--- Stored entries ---
++++

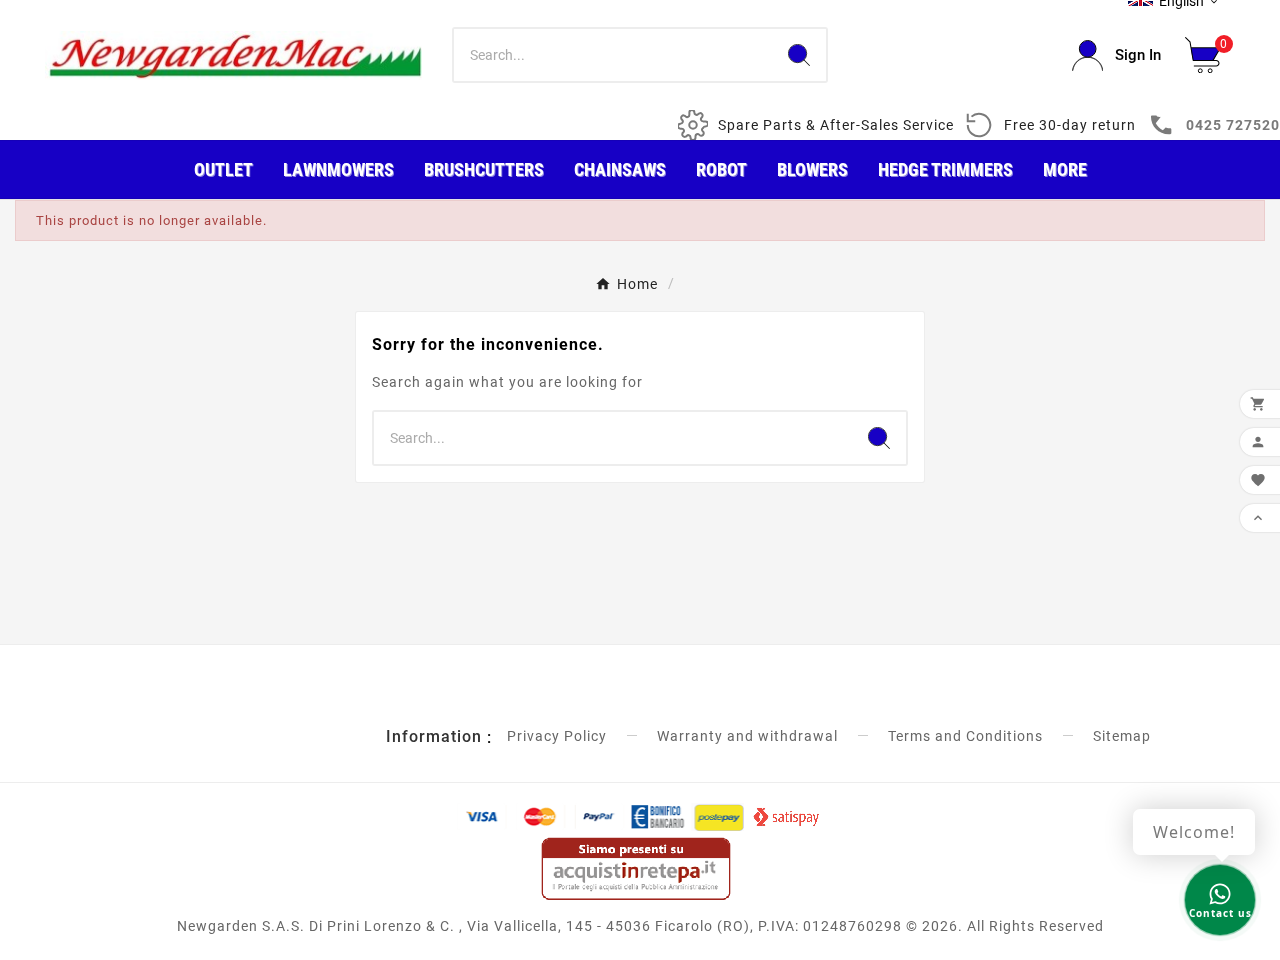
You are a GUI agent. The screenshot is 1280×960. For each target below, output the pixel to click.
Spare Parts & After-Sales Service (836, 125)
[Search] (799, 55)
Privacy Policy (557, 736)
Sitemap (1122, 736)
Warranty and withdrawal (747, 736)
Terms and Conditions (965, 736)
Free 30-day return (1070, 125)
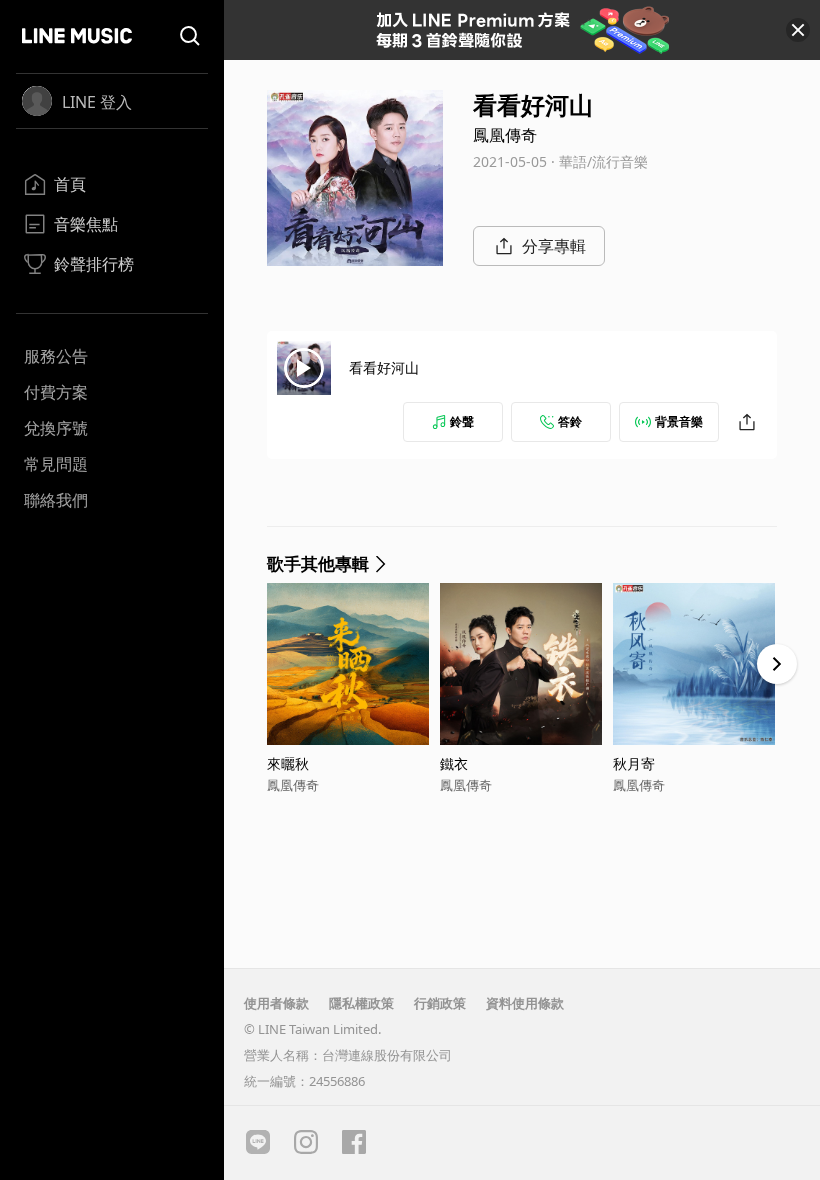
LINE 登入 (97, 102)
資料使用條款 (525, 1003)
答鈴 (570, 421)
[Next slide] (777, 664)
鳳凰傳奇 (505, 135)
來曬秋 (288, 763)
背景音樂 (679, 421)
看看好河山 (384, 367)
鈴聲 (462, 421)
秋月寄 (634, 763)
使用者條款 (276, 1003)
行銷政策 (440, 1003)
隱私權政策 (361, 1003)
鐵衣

++++

--- WORK TO BE COMPLETED ---
Leave the pictures aside and give every entry above again word for word.

--- ANSWER TO THIS PROBLEM ---
You are a GUI agent. The screenshot is 1280×960. For each target below, output the pixel to click.
Spare Parts & After-Sales Service (836, 125)
[Search] (799, 55)
Privacy Policy (557, 736)
Sitemap (1122, 736)
Warranty and withdrawal (747, 736)
Terms and Conditions (965, 736)
Free 30-day return (1070, 125)
LINE 登入 (97, 102)
資料使用條款 (525, 1003)
答鈴 (570, 421)
[Next slide] (777, 664)
鳳凰傳奇 (505, 135)
來曬秋 (288, 763)
背景音樂 (679, 421)
看看好河山 (384, 367)
鈴聲 (462, 421)
秋月寄 (634, 763)
使用者條款 (276, 1003)
行銷政策 (440, 1003)
隱私權政策 (361, 1003)
鐵衣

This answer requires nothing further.